### Instructions for the task
Give back all the data below exactly as it is shown.

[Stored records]
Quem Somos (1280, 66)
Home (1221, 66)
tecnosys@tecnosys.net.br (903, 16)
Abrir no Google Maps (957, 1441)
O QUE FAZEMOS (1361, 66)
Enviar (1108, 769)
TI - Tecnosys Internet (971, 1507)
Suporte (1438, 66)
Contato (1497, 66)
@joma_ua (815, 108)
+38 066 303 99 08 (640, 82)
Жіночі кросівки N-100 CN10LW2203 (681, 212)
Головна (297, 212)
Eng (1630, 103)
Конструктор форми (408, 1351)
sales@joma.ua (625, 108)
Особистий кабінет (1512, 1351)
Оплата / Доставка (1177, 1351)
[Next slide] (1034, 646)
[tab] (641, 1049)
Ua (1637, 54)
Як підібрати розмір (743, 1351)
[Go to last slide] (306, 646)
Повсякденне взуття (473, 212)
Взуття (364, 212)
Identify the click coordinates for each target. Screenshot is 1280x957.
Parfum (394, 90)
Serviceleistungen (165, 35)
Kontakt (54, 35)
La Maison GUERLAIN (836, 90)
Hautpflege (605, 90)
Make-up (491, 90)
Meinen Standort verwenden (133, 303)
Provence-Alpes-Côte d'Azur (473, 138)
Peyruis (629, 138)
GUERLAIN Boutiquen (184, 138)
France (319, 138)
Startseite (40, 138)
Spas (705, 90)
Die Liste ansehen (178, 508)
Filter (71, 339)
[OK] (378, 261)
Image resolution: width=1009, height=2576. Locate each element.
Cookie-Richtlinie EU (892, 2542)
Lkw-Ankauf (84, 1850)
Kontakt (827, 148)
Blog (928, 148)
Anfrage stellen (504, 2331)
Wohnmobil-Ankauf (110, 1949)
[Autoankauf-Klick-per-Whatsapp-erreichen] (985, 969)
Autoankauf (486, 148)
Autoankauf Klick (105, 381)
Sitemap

### Output below
Quem Somos (1280, 66)
Home (1221, 66)
tecnosys@tecnosys.net.br (903, 16)
Abrir no Google Maps (957, 1441)
O QUE FAZEMOS (1361, 66)
Enviar (1108, 769)
TI - Tecnosys Internet (971, 1507)
Suporte (1438, 66)
Contato (1497, 66)
@joma_ua (815, 108)
+38 066 303 99 08 (640, 82)
Жіночі кросівки N-100 CN10LW2203 (681, 212)
Головна (297, 212)
Eng (1630, 103)
Конструктор форми (408, 1351)
sales@joma.ua (625, 108)
Особистий кабінет (1512, 1351)
Оплата / Доставка (1177, 1351)
[Next slide] (1034, 646)
[tab] (641, 1049)
Ua (1637, 54)
Як підібрати розмір (743, 1351)
[Go to last slide] (306, 646)
Повсякденне взуття (473, 212)
Взуття (364, 212)
Identify the click coordinates for each target. Screenshot is 1280x957.
Parfum (394, 90)
Serviceleistungen (165, 35)
Kontakt (54, 35)
La Maison GUERLAIN (836, 90)
Hautpflege (605, 90)
Make-up (491, 90)
Meinen Standort verwenden (133, 303)
Provence-Alpes-Côte d'Azur (473, 138)
Peyruis (629, 138)
GUERLAIN Boutiquen (184, 138)
France (319, 138)
Startseite (40, 138)
Spas (705, 90)
Die Liste ansehen (178, 508)
Filter (71, 339)
[OK] (378, 261)
Image resolution: width=1009, height=2576. Locate each element.
Cookie-Richtlinie EU (892, 2542)
Lkw-Ankauf (84, 1850)
Kontakt (827, 148)
Blog (928, 148)
Anfrage stellen (504, 2331)
Wohnmobil-Ankauf (110, 1949)
[Autoankauf-Klick-per-Whatsapp-erreichen] (985, 969)
Autoankauf (486, 148)
Autoankauf Klick (105, 381)
Sitemap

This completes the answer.